In online gaming for example, the use of serial numbers for verification of ownership has been very successful in reducing the incentive to pirate them. This is one of the secrets behind World of Warcraft's success which has 11 million subscribers, and also the reason for the sales success of predominantly online games such as EA's Battlefield series which has sold 17 million copies. Online verification also factors immensely into the success of Valve's Steam distribution model, which we discuss later. It's important to note that serial number protection methods are easily cracked, and people have set up unofficial servers on which pirated copies of these online games are being played, however because most players are on the official servers which the pirates can't join, the incentives for piracy are greatly reduced.

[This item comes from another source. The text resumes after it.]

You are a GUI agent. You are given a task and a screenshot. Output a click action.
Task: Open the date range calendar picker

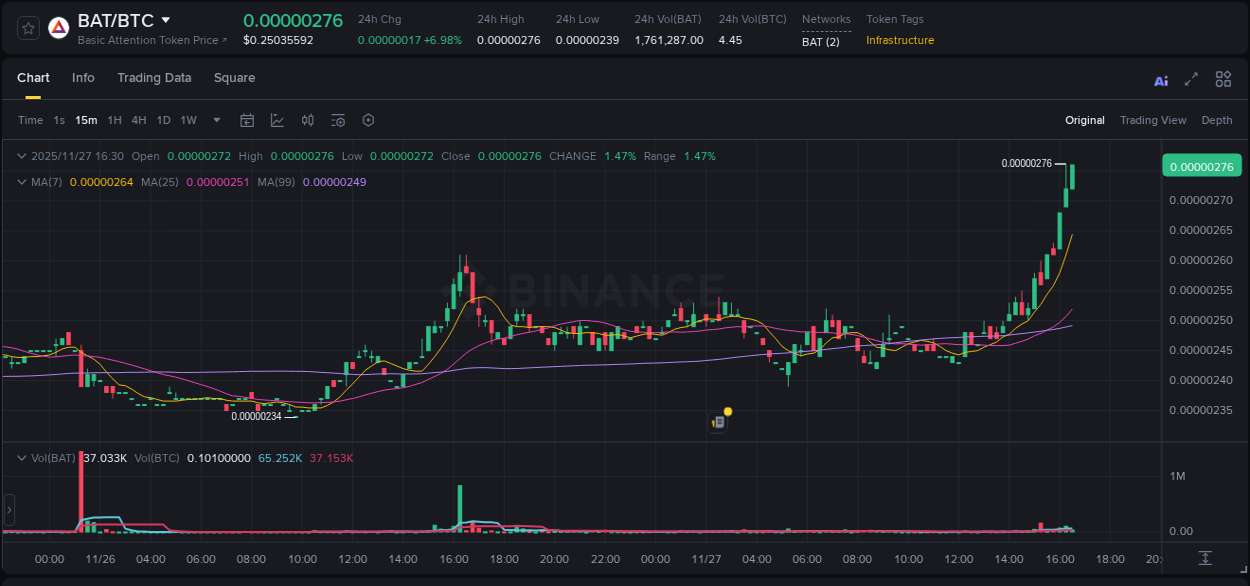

For offline games, the problem of protection is much more complex. As expected all offline protection systems have eventually been cracked, and once cracked, a pirated version of an offline game is identical to the legitimate version in terms of gameplay experience. However the SecuROM, StarForce and Tages protection methods in particular have presented a strong barrier against being cracked, and the end result has been that proper working pirated versions of some games have not been available prior to the game's official release, and sometimes not even a week or two afterwards. This delay and the resulting uncertainty in the availability of a pirated copy, however brief, can drive some impatient gamers to actually purchase the game rather than wait for a working crack to appear. There are several examples of copy protection/DRM being quite effective at preventing piracy for a period of time:


Splinter Cell: Chaos Theory, released on 28 March 2005, utilizes the StarForce protection method. As unpopular as this protection method was, it worked to protect the game from any piracy for over a year (422 days) before a working crack was released. No doubt at least some of the people who had wanted to illegally download the game couldn't wait an entire year for the crack to show up, and eventually bought the game regardless. Of course this level of protection came at a cost in terms of negative publicity, and some known compatibility issues. However as we'll see shortly, the fear campaign against StarForce was fuelled by deliberate and unproven misinformation.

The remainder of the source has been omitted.